Collected data
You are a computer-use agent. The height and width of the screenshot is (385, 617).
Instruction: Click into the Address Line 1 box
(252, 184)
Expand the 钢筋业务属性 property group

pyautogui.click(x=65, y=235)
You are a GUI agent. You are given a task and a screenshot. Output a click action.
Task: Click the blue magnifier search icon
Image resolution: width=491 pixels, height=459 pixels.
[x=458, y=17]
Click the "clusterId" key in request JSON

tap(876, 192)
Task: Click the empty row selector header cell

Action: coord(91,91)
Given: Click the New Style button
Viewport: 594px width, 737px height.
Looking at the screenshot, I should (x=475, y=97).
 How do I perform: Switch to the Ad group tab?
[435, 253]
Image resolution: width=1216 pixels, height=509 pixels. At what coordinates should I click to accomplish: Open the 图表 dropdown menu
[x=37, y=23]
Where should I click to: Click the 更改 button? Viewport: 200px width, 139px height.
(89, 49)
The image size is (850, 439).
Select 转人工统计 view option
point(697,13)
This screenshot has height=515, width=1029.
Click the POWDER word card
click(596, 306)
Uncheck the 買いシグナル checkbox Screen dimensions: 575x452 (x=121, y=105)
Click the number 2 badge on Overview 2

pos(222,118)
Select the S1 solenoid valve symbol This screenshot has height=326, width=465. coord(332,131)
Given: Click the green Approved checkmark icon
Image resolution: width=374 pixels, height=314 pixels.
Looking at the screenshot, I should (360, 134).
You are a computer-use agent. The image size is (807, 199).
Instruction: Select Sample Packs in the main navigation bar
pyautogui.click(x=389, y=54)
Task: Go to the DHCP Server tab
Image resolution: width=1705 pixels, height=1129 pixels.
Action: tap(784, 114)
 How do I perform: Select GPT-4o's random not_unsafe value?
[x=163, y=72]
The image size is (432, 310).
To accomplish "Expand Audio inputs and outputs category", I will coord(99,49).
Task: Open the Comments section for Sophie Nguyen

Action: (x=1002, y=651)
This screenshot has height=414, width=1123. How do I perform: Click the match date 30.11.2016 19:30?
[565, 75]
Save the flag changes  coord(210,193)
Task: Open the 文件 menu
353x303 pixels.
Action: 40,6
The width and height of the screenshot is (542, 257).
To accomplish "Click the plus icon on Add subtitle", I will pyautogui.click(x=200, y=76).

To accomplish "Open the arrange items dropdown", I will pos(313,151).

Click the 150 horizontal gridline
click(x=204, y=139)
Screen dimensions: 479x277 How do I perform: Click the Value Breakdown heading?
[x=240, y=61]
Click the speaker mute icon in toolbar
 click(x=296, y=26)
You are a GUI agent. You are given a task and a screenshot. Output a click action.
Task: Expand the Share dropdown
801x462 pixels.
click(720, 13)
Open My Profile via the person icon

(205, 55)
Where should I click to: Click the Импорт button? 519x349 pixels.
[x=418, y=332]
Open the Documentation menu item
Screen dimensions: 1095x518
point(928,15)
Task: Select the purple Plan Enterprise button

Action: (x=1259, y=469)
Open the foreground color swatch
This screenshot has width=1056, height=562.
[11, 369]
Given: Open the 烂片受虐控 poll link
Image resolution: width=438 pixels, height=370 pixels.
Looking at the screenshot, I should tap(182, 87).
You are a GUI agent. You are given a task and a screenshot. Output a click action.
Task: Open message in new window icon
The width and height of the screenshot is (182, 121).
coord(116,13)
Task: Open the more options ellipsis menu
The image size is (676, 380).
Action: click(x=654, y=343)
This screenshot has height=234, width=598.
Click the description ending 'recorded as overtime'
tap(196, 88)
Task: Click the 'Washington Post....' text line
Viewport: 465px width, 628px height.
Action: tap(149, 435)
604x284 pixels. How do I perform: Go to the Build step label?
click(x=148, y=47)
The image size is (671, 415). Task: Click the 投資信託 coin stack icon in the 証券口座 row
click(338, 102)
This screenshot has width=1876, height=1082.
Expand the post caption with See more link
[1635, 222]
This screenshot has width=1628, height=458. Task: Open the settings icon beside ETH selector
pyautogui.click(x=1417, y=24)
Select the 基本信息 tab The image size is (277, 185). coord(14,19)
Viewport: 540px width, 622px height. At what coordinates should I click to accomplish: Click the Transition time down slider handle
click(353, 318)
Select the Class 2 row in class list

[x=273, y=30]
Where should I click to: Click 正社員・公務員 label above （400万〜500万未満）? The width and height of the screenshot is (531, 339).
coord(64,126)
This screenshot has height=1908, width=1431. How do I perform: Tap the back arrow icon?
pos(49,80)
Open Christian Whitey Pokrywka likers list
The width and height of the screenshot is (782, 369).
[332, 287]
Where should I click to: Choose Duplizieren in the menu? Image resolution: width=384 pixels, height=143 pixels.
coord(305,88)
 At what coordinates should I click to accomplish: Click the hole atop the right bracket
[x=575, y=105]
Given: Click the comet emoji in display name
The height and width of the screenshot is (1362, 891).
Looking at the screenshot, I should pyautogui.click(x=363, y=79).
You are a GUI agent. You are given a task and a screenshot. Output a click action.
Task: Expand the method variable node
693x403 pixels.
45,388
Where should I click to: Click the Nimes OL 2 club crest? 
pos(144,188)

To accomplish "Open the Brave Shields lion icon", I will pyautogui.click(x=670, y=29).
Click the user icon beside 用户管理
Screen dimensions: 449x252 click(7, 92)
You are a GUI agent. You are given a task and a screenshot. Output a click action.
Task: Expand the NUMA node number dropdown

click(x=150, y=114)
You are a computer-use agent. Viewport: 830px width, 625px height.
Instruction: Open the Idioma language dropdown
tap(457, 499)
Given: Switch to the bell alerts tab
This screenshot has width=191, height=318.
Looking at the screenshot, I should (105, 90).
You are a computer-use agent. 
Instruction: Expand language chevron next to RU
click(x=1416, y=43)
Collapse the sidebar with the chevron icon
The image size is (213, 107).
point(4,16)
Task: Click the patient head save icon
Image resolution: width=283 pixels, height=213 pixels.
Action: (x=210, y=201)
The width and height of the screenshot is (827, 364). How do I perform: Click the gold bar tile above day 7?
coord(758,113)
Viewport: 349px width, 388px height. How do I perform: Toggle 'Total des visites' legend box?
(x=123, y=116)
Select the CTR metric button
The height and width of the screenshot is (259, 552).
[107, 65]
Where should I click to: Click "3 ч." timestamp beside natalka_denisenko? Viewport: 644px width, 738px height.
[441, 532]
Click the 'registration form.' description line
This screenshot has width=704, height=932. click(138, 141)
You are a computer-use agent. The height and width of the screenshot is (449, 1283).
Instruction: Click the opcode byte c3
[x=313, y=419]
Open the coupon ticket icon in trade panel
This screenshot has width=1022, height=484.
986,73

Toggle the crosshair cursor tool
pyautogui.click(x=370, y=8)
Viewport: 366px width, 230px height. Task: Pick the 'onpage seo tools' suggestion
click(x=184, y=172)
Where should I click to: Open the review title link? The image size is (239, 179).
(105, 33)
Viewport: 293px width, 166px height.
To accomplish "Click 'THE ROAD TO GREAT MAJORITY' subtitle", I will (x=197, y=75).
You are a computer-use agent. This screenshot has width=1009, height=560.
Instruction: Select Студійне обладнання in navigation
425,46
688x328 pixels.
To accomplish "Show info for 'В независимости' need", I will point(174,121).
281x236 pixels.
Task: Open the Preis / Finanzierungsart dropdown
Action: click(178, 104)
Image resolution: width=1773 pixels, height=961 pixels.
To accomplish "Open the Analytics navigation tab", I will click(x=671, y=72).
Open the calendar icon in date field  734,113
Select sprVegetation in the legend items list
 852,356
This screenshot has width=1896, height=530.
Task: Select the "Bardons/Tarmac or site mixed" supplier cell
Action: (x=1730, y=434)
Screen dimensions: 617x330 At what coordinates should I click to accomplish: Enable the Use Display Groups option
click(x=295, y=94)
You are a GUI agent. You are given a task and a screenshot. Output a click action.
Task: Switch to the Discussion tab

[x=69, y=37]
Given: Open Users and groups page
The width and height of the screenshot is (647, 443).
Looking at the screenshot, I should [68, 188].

# [Task instructions]
Pull every line containing "computer" from the entries above and copy it.

# [Answer below]
You are a computer-use agent. The height and width of the screenshot is (385, 617).
You are a computer-use agent. The image size is (807, 199).
You are a computer-use agent. Viewport: 830px width, 625px height.
You are a computer-use agent. 
You are a computer-use agent. The height and width of the screenshot is (449, 1283).
You are a computer-use agent. This screenshot has width=1009, height=560.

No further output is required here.